Copy exactly the lines that run from the one containing "Given: Open Import Data from JSON chevron" through the end of the entries, both ends included.
——
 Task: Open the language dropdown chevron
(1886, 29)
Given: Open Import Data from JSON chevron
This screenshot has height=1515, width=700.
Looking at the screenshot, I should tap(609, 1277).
——
- [RESULT FOR THIS EXERCISE]
Given: Open Import Data from JSON chevron
This screenshot has height=1515, width=700.
Looking at the screenshot, I should tap(609, 1277).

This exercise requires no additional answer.